Lv10_23何とかしてジキルの犯行を止めたいという一心から、連続殺人犯ネイサン・ハスケルからジキルの正体を聞き出すことに決めたキャサリン率いるCSI。ブラスがその独断に不快感を示す中、イーリー刑務所からベガス署の留置場にハスケルが移送されてくる。ハスケルはラングストンと話がしたいと要求していたが、尋問はブラスも同席の上で行われることに。そして、ラングストンとブラスを前にしたハスケルは、自分が逮捕された際の証拠品の漆塗りの箱にジキルのヒントがあると告げる。実際に、サラたちが証拠品を調べてみると、その漆塗りの箱の中にスパゲッティで巻かれたボウタイ・パスタが! どうやら、ハスケルは本当にジキルを知っているようだ。

 

その後の尋問で、「11年前にとあるレストランでジキルに出会った」と語るハスケル。当時、ジキルはその店のシェフで、ボウタイ・パスタをスパゲッティで巻いた一皿をハスケルに振る舞ったとのこと。そのセンスを気に入ったハスケルはジキルを自分の席に呼び、賞賛の言葉を贈ったという。また、ハスケルによれば、レストランにはジキルの被害者3人も居合わせていたとのこと。

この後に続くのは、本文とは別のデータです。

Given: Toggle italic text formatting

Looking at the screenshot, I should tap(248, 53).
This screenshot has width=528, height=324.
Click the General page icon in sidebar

しかしハスケルは、ジキルの本名やレストランの名前については語らず、「ステーキを食べさせろ」と取引を持ちかける。

 

CSIは、ジキルの被害者であるビゲローの税務記録や給与明細の情報、同じくジキルの被害者であるヒギンズ、ハーソンのカード明細情報などを付き合わせて、ハスケルがジキルと出会ったレストランの割り出しにかかる。そして、ビゲローと組んで仕事をしていたフェルニックという人物からキャサリンが聞き出した情報も手がかりとなり、5年前に閉鎖された「ヴェネッティーズ」というレストランが捜査線上に浮上。ビゲローはその店でピアノを弾き、ヒギンズとハーソンもその店の得意客だったことが分かり、ハスケルがもたらした情報は意外にも事実だったことが明らかになる。
その後、ヴェネッティーズの従業員リストを国税庁経由で入手したラングストンは、それをハスケルに突きつけ、どの従業員がジキルなのか追及。しかしハスケルは、情報提供の代わりに今度はストリッパーを要求。CSIがそれをのむと、カルロ・パリーニという従業員がジキルだと答える。けれども、それはハスケルの嘘だった。彼はまだゲームを続けるつもりなのだ。

 

そんな中、ラングストン宛てに小包が届く。差出人は10年以上前に亡くなったラングストンの父親ジェームズ・ラングストンとされており、中には、以前に奪われたラングストンのIDが。送り主の正体は、間違いなくジキルだ。箱の中には薄くスライスされたジャーキーのような肉片が数枚入っており、それぞれに、ダ・ヴィンチのウィトルウィウス的人体図、プロペラのような図、天使などが手描きされ、メール用語で「間もなく(In a while)」を意味する「NAYL」という文字や、身元不詳者番号とおぼしき数字なども書き加えられていた。
その後、身元不詳者番号は、ヒギンズが手術される数日前にあたる2009年12月9日に遺棄された身元不明遺体のものと判明。死因は刺殺だが腹部に腹腔鏡を挿入された痕があり、虫垂動脈が切られていたことが確認される。おそらく、ジキルはこの男性に盲腸の移植を試みて失敗したため、刺殺してごまかしたのだろう。そして、被害者の身元はユーリ・グリシェンコで、ヒギンズやハーソン同様、ヴェネッティーズの常連だったことが分かる。さらに、その頃ヴェネッティーズでは、グレッグが厨房の調理台から人血の痕跡を発見。後のDNA鑑定で、それがビゲローとグリシェンコのものであることが確認され、この厨房こそがジキルの手術室と分かる。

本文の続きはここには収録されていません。